The plan is just a plan, and VHCD has no intention to buy the clinic now, Johnson said. The plan only analyzes the period between 2027 and 2032; past then, its financial forecasts aren’t relevant.

“This is not a plan to act pre-emptively but to be able to act if needed … for risk management purposes,” Johnson told The Beachcomber. “The longer we don’t have to react to that type of a scenario the better, because it allows building reserves … as well as not requiring the district to fiscally manage primary care. We just maintain the resources … that combine to make taking primary care back on without trading out the other programs we are doing possible. It’s making sure our grasp keeps up with our reach.”

The plan outlines the funding needed, and where to get it, in such a situation. VHCD holds an option to purchase the clinic at fair market value (estimated at $8 million), according to the district, reduced by a $3 million pre-funded state grant, resulting in a net estimated cost of $5 million.

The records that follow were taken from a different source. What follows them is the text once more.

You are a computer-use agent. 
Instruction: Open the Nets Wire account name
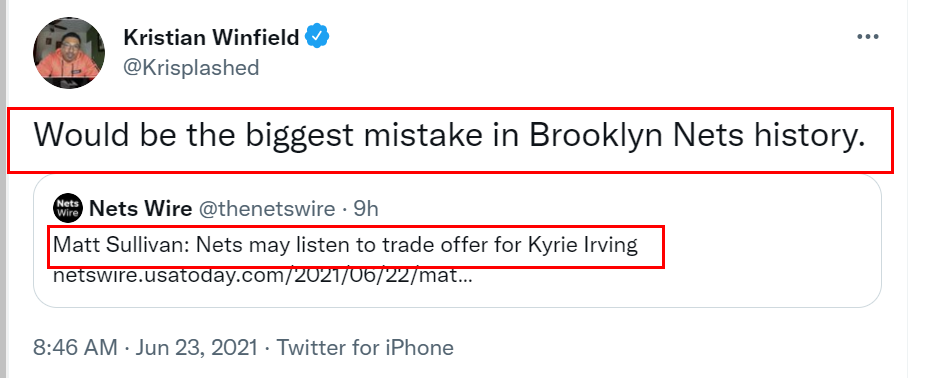tap(140, 208)
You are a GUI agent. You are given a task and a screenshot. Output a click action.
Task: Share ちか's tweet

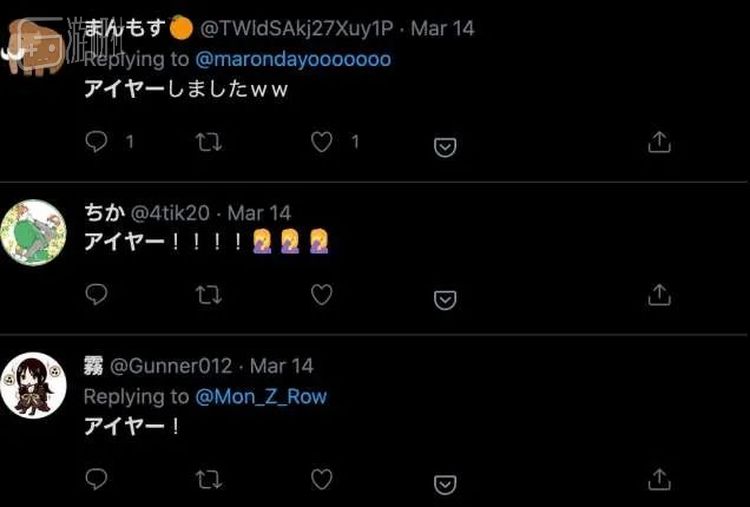pos(659,295)
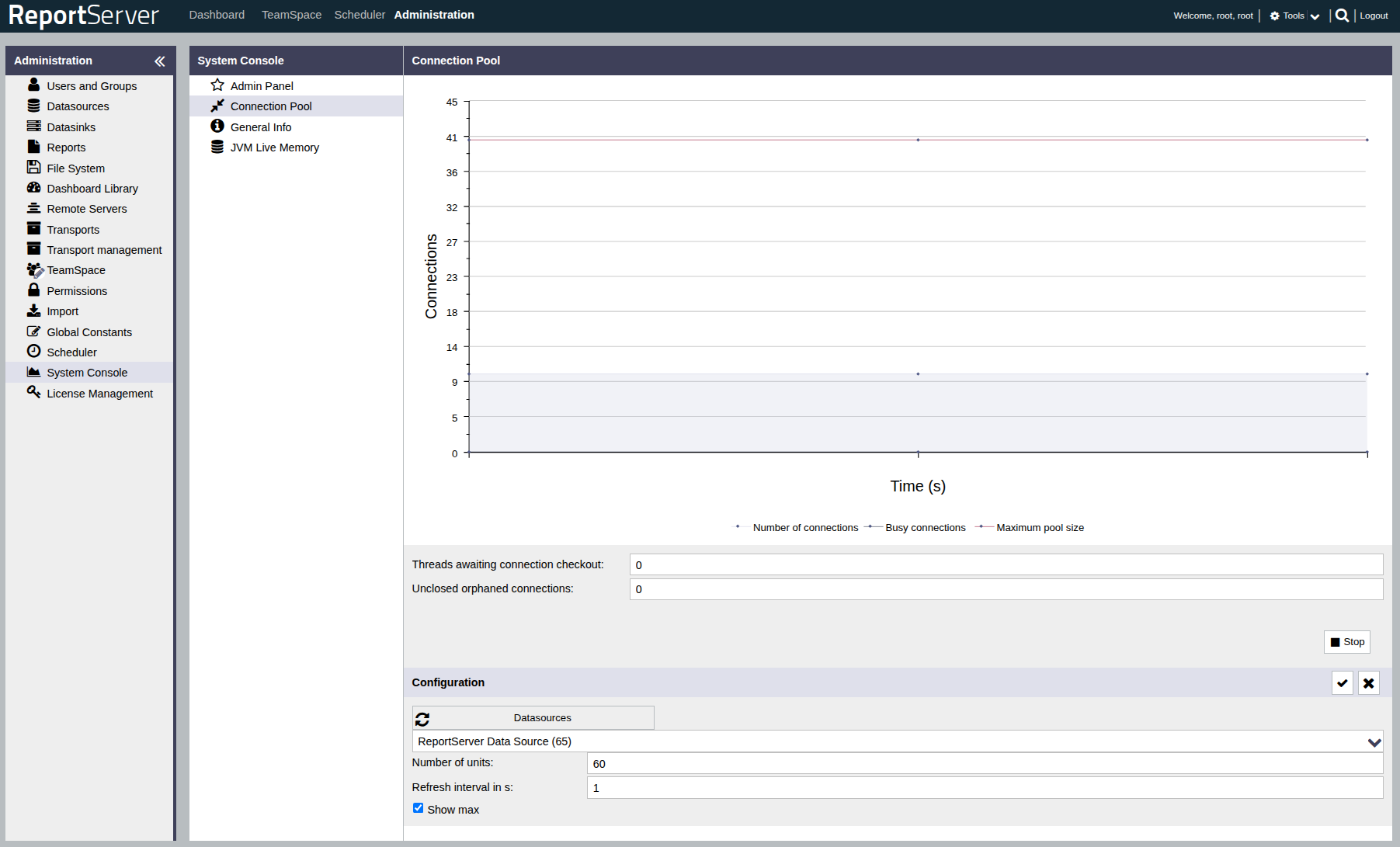The height and width of the screenshot is (847, 1400).
Task: Click the refresh Datasources icon
Action: [422, 719]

According to VHCD, that $5 million cost would come from the following sources (not taking into account any fundraising efforts or changes in market value or the district’s finances):

• $500,000 already reserved in the existing capital reserve fund.

• Raising an additional $2 million for the capital fund through levy funds from 2025 to 2032, contributing $250,000 annually. (Doing so is already part of the district’s plans to build that fund in its 2025 budget.)

• Financing the remaining balance through a general obligation bond with terms of 15 or 20 years, contingent upon exercising the purchase option between 2027 and 2032. The bond would operate at a 4% annual interest rate, and its amount would vary between $2.5 million and $3.75 million depending on when VHCD exercised the option (and how much levy money it had banked in its capital fund).

WSF celebrates improved sailing reliability

Washington State Ferries completed 99.46% of its scheduled sailings over Thanksgiving week, the agency reported on Dec. 5 — a reliability score that was the agency’s best since 2019, according to WSF.

This reliability percentage measures how many scheduled trips actually sail, and is separate from on-time performance, which measures how many of those trips depart within 10 minutes of their scheduled departure time.

Though crewing has improved, service remains below pre-pandemic levels due to limited vessels, according to WSF, which said that ridership reached nearly 289,000 trips from Wednesday through Sunday — up from roughly 272,000 in 2023.

Mukai auctioning historic tree descendants

Mukai Farm & Garden is auctioning five cherry trees descended from the 100 cherry trees which were donated in 1932 by Vashon’s Japanese community association to the Vashon Island School District. The trees up for auction are clones descended directly from the few remaining original trees near Vashon High School.

Learn more by visiting mukaifarmandgarden.org.

Public meetings

The following taxing districts, government bodies, utility providers and citizen groups have civic meetings coming up concerning islanders.

• Vashon Health Care District’s next board meeting is at 7 p.m. on Dec. 18 at the Vashon Presbyterian Church (17708 Vashon Hwy SW) and on Zoom. Visit vashonhealthcare.org for more information.

• Vashon Island School District’s next board meeting is from 6 to 8:30 p.m. on Dec. 19 at Chautauqua Elementary School, Room 302, 9309 SW Cemetery Road. This is the last regularly scheduled meeting before the end of the year. Visit vashonsd.org for more information.

• Vashon Island Fire & Rescue: The board will hold a special meeting starting at 6:30 p.m. on Dec. 19 at 10019 SW Bank Rd, also accessible on Zoom, to discuss its leadership transition. Visit vifr.org/events for more details. That meeting will be followed by a regular board meeting at 6:30 p.m. on Monday, Dec. 30.